··· Records to use ···

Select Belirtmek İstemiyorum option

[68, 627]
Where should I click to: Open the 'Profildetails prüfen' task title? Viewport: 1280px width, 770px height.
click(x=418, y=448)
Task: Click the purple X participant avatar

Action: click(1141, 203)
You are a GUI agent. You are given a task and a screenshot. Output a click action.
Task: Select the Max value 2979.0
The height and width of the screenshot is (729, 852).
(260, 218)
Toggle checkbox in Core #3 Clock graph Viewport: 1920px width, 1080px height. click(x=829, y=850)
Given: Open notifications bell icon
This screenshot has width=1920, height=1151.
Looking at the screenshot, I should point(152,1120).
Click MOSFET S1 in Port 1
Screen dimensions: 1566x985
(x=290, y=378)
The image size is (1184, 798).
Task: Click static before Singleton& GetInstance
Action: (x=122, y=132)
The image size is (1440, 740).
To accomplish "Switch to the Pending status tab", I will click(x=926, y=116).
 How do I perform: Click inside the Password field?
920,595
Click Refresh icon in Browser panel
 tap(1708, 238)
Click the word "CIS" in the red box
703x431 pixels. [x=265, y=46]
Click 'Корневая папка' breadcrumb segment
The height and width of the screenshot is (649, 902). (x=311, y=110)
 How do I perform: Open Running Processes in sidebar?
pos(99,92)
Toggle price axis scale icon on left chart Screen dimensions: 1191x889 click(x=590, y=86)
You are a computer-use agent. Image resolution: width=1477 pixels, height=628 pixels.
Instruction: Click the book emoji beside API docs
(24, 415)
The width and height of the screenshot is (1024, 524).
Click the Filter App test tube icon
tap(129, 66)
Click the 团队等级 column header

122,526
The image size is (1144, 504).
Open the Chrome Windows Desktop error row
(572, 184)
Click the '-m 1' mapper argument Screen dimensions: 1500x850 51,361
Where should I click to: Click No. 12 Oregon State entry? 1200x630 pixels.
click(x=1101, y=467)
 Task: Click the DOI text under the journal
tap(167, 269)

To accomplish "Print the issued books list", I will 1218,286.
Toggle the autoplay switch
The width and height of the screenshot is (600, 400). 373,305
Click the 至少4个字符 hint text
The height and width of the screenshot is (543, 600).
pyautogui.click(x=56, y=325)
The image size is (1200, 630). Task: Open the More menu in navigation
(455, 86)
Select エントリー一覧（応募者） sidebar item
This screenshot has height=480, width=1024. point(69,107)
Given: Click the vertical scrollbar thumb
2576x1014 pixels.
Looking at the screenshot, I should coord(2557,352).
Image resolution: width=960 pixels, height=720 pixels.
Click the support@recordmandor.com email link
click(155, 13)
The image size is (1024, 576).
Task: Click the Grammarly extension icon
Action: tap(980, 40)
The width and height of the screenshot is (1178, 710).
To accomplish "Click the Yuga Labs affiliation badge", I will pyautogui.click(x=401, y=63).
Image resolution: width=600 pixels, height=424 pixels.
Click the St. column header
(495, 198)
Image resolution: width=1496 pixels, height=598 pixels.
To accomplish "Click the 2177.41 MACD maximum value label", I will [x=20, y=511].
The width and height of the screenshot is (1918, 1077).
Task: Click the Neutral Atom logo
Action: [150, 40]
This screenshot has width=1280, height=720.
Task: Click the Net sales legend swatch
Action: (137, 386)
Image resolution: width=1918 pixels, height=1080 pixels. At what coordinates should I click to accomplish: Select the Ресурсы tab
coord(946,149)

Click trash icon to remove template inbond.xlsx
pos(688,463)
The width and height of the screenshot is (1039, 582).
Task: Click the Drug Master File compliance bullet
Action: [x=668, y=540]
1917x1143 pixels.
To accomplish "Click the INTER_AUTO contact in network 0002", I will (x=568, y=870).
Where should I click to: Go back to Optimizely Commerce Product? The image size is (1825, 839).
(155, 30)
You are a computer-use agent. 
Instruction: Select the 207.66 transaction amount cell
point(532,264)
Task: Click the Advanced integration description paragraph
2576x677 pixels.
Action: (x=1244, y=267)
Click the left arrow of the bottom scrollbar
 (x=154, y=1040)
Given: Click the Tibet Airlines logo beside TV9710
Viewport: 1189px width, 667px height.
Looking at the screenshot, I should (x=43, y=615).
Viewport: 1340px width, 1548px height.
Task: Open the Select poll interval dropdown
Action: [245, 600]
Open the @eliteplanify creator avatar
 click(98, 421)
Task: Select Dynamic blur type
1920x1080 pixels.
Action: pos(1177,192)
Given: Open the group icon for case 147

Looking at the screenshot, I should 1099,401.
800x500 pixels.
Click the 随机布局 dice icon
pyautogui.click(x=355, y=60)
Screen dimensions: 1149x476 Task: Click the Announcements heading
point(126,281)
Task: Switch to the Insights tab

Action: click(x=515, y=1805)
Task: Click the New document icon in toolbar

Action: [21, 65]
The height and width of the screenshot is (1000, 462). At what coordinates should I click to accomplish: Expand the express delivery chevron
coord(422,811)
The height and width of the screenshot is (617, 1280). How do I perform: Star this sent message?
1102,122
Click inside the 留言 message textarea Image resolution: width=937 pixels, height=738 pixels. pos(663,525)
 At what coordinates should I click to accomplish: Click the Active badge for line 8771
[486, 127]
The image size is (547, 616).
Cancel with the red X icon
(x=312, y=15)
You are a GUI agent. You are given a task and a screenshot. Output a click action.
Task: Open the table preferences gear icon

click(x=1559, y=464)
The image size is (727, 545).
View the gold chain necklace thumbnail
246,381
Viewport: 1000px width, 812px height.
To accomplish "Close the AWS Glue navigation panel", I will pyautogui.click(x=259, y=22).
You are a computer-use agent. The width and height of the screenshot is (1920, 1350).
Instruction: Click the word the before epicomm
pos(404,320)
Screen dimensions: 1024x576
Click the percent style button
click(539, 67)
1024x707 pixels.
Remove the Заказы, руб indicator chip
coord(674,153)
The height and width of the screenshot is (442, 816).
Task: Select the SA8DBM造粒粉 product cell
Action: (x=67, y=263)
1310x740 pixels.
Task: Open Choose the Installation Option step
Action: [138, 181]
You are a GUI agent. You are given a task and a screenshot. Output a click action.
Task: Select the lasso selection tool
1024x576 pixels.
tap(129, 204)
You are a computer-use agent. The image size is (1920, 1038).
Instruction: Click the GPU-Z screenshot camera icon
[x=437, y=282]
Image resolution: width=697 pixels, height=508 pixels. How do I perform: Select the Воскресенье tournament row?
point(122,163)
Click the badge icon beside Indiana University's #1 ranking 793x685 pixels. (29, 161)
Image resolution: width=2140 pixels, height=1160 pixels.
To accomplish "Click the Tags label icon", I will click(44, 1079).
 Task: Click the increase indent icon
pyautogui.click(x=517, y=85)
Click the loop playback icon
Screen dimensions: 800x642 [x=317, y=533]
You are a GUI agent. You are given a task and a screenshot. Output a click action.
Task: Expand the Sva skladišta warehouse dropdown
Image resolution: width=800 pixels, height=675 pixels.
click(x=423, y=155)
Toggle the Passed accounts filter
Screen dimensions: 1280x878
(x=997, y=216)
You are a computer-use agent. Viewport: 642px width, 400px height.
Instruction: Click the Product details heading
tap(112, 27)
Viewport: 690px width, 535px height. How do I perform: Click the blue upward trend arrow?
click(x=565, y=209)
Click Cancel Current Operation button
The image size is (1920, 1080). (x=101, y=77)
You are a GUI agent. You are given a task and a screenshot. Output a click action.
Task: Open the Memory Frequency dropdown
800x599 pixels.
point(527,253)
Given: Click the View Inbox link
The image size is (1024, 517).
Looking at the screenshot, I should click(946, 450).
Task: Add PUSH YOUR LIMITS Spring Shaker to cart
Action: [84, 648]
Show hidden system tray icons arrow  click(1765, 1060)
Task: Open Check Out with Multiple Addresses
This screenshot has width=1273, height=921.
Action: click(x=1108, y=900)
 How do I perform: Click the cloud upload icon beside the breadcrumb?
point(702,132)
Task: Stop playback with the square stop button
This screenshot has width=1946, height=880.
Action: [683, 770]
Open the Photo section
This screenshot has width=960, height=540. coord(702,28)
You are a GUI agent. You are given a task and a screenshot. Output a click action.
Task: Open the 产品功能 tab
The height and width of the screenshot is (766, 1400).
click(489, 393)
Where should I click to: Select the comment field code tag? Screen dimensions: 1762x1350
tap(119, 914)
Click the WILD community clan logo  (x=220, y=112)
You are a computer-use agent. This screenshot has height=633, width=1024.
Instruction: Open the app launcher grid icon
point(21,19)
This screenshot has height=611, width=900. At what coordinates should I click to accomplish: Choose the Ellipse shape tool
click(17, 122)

···

*The request*: Can you rewrite the material above, from the line containing "Click inside the 留言" through the line containing "point(122,163)", inclusive, as a JSON list of strings, one string per line, with blank lines omitted?

*Response for this exercise*:
[
  "Click inside the 留言 message textarea Image resolution: width=937 pixels, height=738 pixels. pos(663,525)",
  " At what coordinates should I click to accomplish: Click the Active badge for line 8771",
  "[486, 127]",
  "The image size is (547, 616).",
  "Cancel with the red X icon",
  "(x=312, y=15)",
  "You are a GUI agent. You are given a task and a screenshot. Output a click action.",
  "Task: Open the table preferences gear icon",
  "click(x=1559, y=464)",
  "The image size is (727, 545).",
  "View the gold chain necklace thumbnail",
  "246,381",
  "Viewport: 1000px width, 812px height.",
  "To accomplish \"Close the AWS Glue navigation panel\", I will pyautogui.click(x=259, y=22).",
  "You are a computer-use agent. The width and height of the screenshot is (1920, 1350).",
  "Instruction: Click the word the before epicomm",
  "pos(404,320)",
  "Screen dimensions: 1024x576",
  "Click the percent style button",
  "click(539, 67)",
  "1024x707 pixels.",
  "Remove the Заказы, руб indicator chip",
  "coord(674,153)",
  "The height and width of the screenshot is (442, 816).",
  "Task: Select the SA8DBM造粒粉 product cell",
  "Action: (x=67, y=263)",
  "1310x740 pixels.",
  "Task: Open Choose the Installation Option step",
  "Action: [138, 181]",
  "You are a GUI agent. You are given a task and a screenshot. Output a click action.",
  "Task: Select the lasso selection tool",
  "1024x576 pixels.",
  "tap(129, 204)",
  "You are a computer-use agent. The image size is (1920, 1038).",
  "Instruction: Click the GPU-Z screenshot camera icon",
  "[x=437, y=282]",
  "Image resolution: width=697 pixels, height=508 pixels. How do I perform: Select the Воскресенье tournament row?",
  "point(122,163)"
]